Here’s a sample filename to show you a system like the one I use:
AJS-2008-06-24-t48-SWTHalarm_YBFLc-CoosCoNH.wav
which includes:
AJS: the initials of the recordist (Andrew J. Spencer);
2008-06-24: the date (in year-month-day format so that files will sort chronologically);
t48: a track number (so that all recordings made on the same day will sort chronologically);
SWTHalarm_YBFLc: notes on the vocalizations recorded (in this case, Swainson’s Thrush alarm calls and Yellow-bellied Flycatcher calls);
CoosCoNH: the location (Coos County, New Hampshire).
To make it feasible to rename dozens or hundreds of files at once, I suggest a batch renaming program. The one I use is called Siren. It’s not very intuitive for beginners, but I love it. Once you learn how to create filename expressions in Siren, you can rename hundreds or thousands of files according to the same pattern, and that pattern can automatically incorporate other parts of the current filename, the date/time the file was created or modified, metadata from the audio ID tags, an increasing series of numbers, or other nifty strings.

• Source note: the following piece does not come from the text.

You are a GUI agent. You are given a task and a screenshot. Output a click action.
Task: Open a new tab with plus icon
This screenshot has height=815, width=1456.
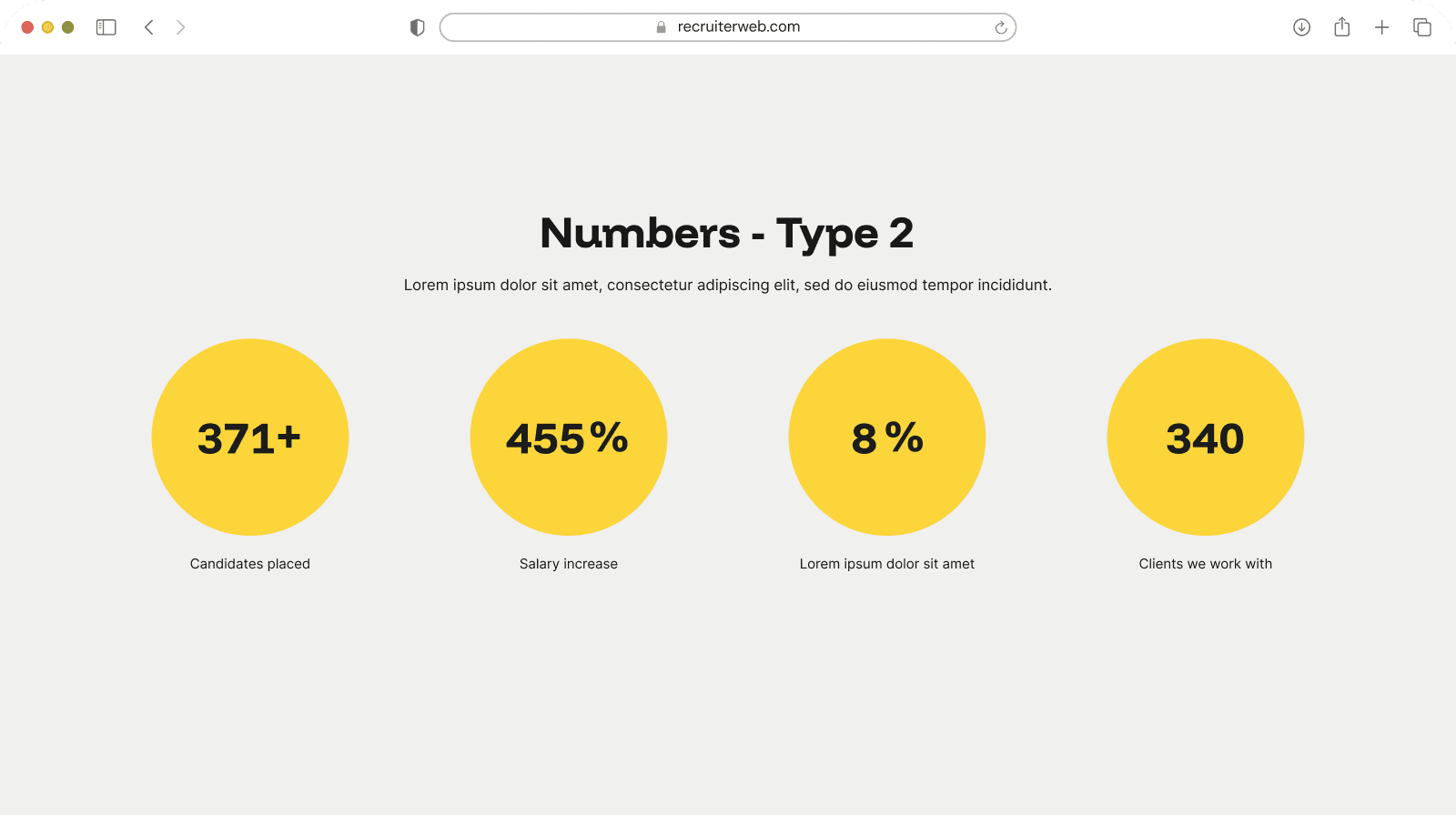tap(1381, 27)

Using Siren, I can simultaneously rename a hundred recordings at once, instantly giving them all the recordist’s initials, the date, a unique track number, and a location. Then I can go through and listen to each file, manually adding the vocalization information. The last step takes some time, but twice as much time is saved when I’m looking for something I recorded last year!
Create a Master Index
Somewhere, you’ll need to keep a master list of all the sound files you’ve recorded, and you’ll need to keep it updated. Personally, I use a simple Microsoft Excel spreadsheet that includes more detailed information about each file than the filename can hold: it has columns for filename, date, species, location, recorder, microphone, backups (see below), and comments.
One nifty trick I learned from this webpage was how to add a “Print Directory Listing” option to my Windows right-click menu. Following the instructions on that page, I was able to set up my computer so that when I right-click on a folder, I can choose the option to create a text file with a listing of all the files in the folder. I can import this into Microsoft Excel at the drop of a hat, which makes updating my Master Index a breeze.
Back it up! Now!
Even if you follow none of the above advice, you absolutely must back up your files. I recommend backing them up to DVD because DVDs are relatively durable, portable and spacious. Believe me, investing in a DVD burner is totally worth it if your recording output is going to be measured in hours and gigs rather than minutes and megs.
When it comes to long-term audio archival, you’ll want to investigate other options, most of which are beyond the scope of this post. However, I will mention that you might want to consider donating your recordings to a research archive. That way, your recordings will be available to researchers in the future — including you, if disaster strikes your original data and your backups.